**INPUT MATERIAL:**
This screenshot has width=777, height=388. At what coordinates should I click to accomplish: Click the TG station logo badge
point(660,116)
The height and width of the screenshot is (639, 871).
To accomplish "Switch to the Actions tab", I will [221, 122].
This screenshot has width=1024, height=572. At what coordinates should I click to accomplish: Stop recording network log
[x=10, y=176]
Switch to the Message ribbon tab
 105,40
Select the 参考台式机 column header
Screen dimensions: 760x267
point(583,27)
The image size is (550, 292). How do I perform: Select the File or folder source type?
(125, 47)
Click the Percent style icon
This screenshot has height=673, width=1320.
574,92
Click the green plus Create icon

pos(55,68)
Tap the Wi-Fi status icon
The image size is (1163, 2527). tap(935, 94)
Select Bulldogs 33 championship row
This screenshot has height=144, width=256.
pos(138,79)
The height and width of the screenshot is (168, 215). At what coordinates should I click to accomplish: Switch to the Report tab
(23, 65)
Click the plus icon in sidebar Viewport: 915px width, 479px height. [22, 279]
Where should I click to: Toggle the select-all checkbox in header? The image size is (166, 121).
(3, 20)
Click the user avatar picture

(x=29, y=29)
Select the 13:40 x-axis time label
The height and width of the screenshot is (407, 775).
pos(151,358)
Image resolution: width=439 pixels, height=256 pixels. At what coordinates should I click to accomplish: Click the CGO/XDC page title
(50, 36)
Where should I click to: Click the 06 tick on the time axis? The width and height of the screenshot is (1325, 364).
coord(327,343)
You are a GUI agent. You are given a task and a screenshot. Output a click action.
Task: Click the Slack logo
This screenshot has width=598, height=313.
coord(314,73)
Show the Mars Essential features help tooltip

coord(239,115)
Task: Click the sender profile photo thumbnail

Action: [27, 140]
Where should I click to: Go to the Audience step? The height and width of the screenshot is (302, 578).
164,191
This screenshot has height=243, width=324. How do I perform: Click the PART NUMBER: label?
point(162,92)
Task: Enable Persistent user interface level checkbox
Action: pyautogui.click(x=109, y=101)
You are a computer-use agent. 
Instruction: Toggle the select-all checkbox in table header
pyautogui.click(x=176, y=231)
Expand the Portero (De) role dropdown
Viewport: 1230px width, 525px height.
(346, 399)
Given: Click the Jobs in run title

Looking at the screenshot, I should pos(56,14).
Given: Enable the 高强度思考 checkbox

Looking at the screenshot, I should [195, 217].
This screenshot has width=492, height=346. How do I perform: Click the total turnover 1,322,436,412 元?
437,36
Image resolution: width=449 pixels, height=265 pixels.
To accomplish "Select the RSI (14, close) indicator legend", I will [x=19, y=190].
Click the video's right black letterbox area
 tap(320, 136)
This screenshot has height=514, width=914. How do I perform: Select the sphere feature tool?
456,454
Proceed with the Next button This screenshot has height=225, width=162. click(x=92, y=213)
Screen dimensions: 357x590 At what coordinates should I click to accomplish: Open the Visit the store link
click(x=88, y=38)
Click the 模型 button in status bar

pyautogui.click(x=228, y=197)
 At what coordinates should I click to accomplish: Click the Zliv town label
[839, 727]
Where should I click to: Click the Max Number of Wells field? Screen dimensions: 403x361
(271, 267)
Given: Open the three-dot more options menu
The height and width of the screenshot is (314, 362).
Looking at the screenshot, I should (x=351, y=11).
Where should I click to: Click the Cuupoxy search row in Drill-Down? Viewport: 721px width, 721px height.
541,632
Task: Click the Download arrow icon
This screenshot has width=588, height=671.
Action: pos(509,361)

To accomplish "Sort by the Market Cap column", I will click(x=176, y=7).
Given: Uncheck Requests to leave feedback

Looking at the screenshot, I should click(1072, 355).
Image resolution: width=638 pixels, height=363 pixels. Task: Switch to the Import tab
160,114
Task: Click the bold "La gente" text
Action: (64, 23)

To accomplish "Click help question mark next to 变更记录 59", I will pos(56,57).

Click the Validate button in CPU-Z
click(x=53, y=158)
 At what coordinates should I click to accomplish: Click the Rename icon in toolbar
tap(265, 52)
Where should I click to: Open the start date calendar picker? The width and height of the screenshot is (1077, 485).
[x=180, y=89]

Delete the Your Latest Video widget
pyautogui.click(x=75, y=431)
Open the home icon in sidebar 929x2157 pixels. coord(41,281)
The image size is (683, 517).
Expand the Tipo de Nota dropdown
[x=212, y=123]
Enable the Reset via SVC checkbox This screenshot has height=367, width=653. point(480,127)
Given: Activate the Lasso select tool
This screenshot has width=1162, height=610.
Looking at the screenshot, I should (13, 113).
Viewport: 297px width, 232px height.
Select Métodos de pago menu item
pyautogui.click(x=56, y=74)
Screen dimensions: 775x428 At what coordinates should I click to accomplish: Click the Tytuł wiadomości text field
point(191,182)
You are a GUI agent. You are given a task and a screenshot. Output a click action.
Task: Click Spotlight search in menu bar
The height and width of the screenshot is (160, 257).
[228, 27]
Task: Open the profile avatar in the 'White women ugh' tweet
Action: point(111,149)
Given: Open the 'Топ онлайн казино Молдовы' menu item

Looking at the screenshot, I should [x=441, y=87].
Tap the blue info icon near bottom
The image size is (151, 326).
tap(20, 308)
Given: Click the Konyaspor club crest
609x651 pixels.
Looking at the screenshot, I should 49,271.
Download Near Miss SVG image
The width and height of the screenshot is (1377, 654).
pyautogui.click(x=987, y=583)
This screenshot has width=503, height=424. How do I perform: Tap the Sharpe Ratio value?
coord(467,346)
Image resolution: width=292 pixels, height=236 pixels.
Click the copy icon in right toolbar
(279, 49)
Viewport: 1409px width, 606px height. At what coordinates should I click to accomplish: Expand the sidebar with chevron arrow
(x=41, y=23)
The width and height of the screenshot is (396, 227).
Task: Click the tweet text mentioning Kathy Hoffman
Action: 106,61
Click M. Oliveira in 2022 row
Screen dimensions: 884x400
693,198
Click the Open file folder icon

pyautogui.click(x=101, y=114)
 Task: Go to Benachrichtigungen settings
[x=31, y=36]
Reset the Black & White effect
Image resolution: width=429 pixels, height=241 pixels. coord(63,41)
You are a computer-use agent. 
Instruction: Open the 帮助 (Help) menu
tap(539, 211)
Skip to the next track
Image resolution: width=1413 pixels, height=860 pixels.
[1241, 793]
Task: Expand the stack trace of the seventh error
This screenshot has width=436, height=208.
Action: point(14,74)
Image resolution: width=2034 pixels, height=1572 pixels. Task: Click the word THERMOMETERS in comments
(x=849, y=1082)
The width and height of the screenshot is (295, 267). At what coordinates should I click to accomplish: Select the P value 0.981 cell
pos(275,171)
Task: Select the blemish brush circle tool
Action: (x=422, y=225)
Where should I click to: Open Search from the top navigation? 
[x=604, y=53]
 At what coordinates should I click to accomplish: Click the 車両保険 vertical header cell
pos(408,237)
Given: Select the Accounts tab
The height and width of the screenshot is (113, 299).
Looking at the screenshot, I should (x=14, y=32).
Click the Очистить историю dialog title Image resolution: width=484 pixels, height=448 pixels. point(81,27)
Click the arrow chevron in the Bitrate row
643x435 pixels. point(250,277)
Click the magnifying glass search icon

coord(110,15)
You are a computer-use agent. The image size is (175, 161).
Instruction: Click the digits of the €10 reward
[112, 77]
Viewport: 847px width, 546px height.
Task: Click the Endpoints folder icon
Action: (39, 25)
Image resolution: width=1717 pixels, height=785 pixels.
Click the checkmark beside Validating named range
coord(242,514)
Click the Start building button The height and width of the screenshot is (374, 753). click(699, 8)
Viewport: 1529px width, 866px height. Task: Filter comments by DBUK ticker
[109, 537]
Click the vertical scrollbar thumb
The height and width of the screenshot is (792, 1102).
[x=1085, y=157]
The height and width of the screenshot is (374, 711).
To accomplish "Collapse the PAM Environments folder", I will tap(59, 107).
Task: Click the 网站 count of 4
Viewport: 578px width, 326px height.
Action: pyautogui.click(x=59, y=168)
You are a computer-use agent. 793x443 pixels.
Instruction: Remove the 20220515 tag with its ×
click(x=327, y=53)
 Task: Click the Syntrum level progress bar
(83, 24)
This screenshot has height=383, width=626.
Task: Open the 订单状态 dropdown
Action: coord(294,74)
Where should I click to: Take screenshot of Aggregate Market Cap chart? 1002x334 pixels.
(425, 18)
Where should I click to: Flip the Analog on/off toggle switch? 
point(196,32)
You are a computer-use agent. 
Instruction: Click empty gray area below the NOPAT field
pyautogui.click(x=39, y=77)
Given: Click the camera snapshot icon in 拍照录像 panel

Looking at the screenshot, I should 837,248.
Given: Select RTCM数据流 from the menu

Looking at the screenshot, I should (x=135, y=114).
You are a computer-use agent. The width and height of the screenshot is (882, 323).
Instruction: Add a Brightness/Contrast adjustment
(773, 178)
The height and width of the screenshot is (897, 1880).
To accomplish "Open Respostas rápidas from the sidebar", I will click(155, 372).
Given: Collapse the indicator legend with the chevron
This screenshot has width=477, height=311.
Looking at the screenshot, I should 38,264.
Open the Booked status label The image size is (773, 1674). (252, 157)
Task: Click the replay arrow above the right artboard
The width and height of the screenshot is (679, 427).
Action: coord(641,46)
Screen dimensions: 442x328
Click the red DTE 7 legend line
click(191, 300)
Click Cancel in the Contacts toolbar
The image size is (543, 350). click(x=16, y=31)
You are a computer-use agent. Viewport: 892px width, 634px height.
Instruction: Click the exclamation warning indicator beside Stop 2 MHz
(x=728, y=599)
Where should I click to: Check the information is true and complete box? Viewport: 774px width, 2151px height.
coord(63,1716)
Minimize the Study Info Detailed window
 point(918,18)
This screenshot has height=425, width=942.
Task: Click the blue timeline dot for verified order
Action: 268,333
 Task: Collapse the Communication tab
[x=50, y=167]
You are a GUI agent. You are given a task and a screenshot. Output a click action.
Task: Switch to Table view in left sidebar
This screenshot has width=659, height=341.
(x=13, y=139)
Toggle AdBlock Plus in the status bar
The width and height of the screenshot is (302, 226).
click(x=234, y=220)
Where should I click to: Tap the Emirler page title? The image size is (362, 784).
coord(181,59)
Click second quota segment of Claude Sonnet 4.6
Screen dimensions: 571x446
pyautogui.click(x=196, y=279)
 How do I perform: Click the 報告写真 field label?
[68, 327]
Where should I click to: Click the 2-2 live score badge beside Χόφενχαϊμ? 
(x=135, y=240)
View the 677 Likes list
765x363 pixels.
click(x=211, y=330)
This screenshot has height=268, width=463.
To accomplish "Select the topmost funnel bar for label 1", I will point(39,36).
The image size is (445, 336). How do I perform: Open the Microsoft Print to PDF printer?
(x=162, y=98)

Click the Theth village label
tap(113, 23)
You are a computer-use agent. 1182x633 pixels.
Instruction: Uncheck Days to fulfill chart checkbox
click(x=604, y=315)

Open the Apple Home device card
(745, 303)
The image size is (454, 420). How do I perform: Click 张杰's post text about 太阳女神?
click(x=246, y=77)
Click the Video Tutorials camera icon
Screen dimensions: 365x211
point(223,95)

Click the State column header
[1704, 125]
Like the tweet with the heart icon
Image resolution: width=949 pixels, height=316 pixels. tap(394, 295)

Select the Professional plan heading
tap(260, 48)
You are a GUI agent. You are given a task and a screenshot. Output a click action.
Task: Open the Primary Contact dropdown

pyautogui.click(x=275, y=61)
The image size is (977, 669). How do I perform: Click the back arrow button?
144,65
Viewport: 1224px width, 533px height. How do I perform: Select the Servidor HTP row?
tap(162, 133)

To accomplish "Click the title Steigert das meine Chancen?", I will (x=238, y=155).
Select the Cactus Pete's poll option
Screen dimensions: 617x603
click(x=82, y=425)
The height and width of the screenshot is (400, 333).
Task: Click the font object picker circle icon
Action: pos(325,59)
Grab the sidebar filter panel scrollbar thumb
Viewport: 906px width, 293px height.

**YOUR INSTRUCTIONS:**
Which lines in the listing hold the word "will"? Copy them out.

**TASK RESPONSE:**
To accomplish "Switch to the Actions tab", I will [221, 122].
To accomplish "Select the RSI (14, close) indicator legend", I will [x=19, y=190].
To accomplish "Sort by the Market Cap column", I will click(x=176, y=7).
To accomplish "Click help question mark next to 变更记录 59", I will pos(56,57).
To accomplish "Collapse the PAM Environments folder", I will tap(59, 107).
To accomplish "Open Respostas rápidas from the sidebar", I will click(155, 372).
To accomplish "Select the topmost funnel bar for label 1", I will point(39,36).
To accomplish "Click the title Steigert das meine Chancen?", I will (x=238, y=155).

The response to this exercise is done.